Soweit sich die bei Errichtung der Stiftung gegebenen Umstände maßgeblich und nachhaltig ändern und deshalb die Stiftungstätigkeit auf der bisherigen Grundlage nicht mehr sinnvoll erscheint, kann auch die Zusammenlegung der Stiftung mit einer anderen Stiftung oder ihre Auflösung beschlossen werden.
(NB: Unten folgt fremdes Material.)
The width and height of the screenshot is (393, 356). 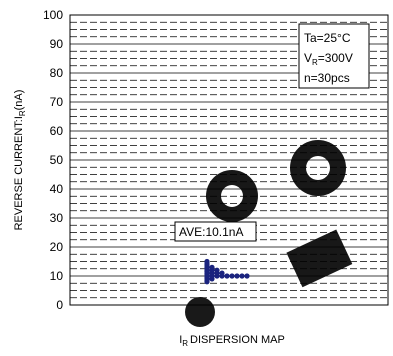 I want to click on y-tick-label: 30, so click(x=57, y=218). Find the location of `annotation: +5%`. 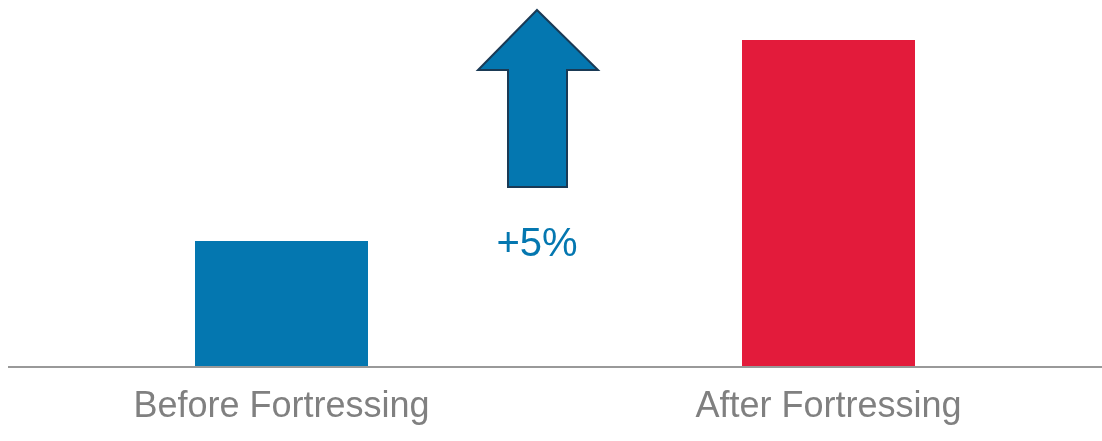

annotation: +5% is located at coordinates (537, 242).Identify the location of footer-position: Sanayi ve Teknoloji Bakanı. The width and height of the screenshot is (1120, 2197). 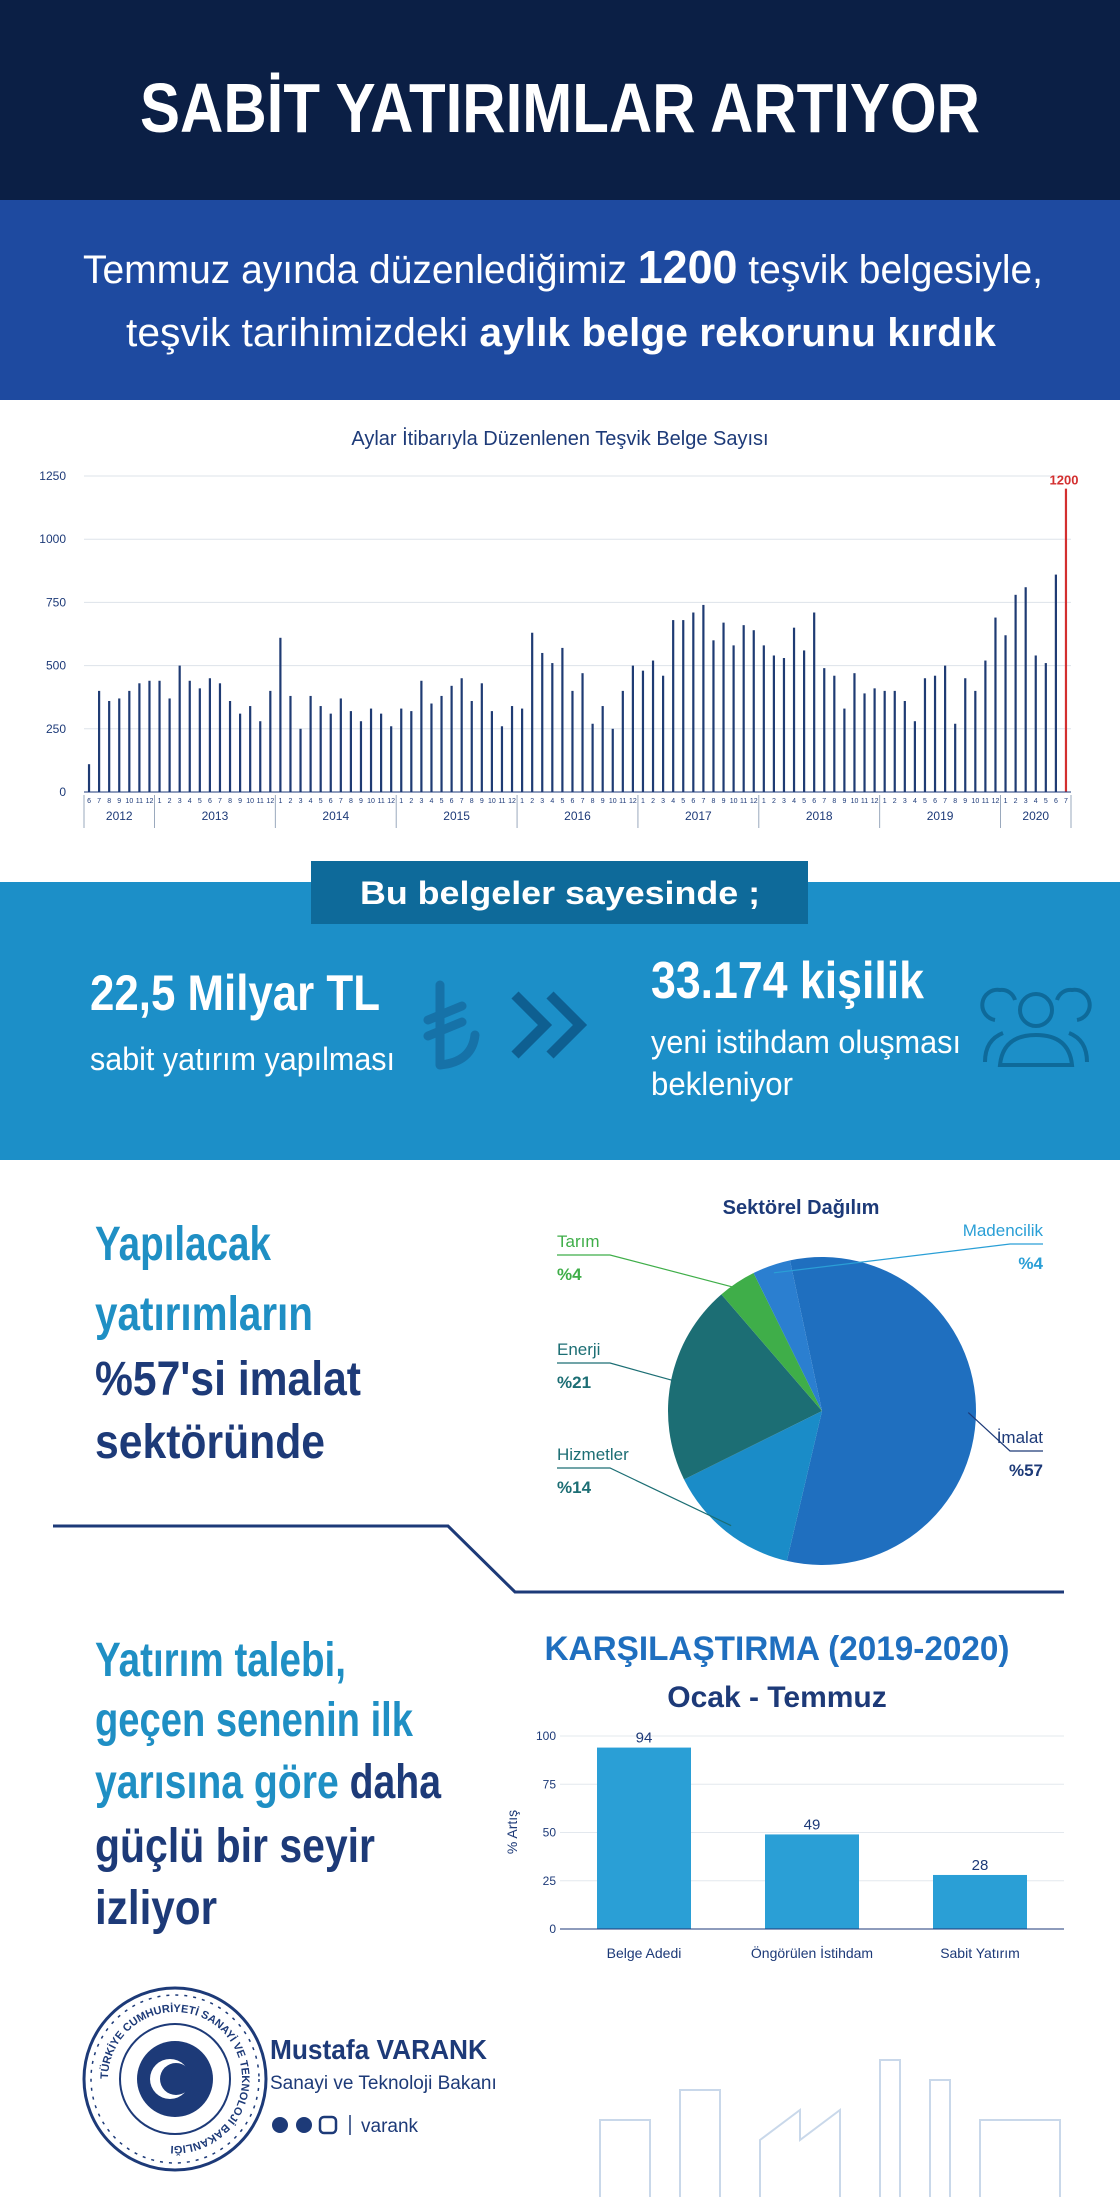
(384, 2084).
Ein solcher Beschluss bedarf der Zustimmung aller Mitglieder des Stiftungsrates sowie der Zustimmung aller Mitglieder des Stiftungsvorstandes.

§ 13
Vermögensanfall

a) zu 40% an die Bürgerstiftung der Stadt 74321 Bietigheim-Bissingen, die es unmittelbar und ausschließlich für gemeinnützige oder mildtätige Zwecke zu verwenden hat; sollte die vorgenannte Bürgerstiftung nicht existieren oder nicht steuerbegünstigt sein, fällt der genannte Anteil an die Stadt Bietigheim-Bissingen, die es unmittelbar und ausschließlich für gemeinnützige oder mildtätige Zwecke zu verwenden hat;

b) zu 40% an die Bürgerstiftung der Gemeinde 74392 Freudental, die es unmittelbar und ausschließlich für gemeinnützige oder mildtätige Zwecke zu verwenden hat; sollte die vorgenannte Bürgerstiftung nicht existieren oder nicht steuerbegünstigt sein, fällt der genannte Anteil an die Gemeinde Freudental, die es unmittelbar und ausschließlich für gemeinnützige oder mildtätige Zwecke zu verwenden hat;

c) zu 10 % an die Stiftung Deutsche Schlaganfall-Hilfe, 33311 Gütersloh, die es unmittelbar und ausschließlich für gemeinnützige oder mildtätige Zwecke zu verwenden hat;

d) zu 10 % an Pro Wildlife e.V., 81371 München, der es unmittelbar und ausschließlich für gemeinnützige oder mildtätige Zwecke zu verwenden hat.

§ 14
Stiftungsaufsicht

Die Stiftung unterliegt der Stiftungsaufsicht nach Maßgabe des Stiftungsgesetzes von Baden-Württemberg.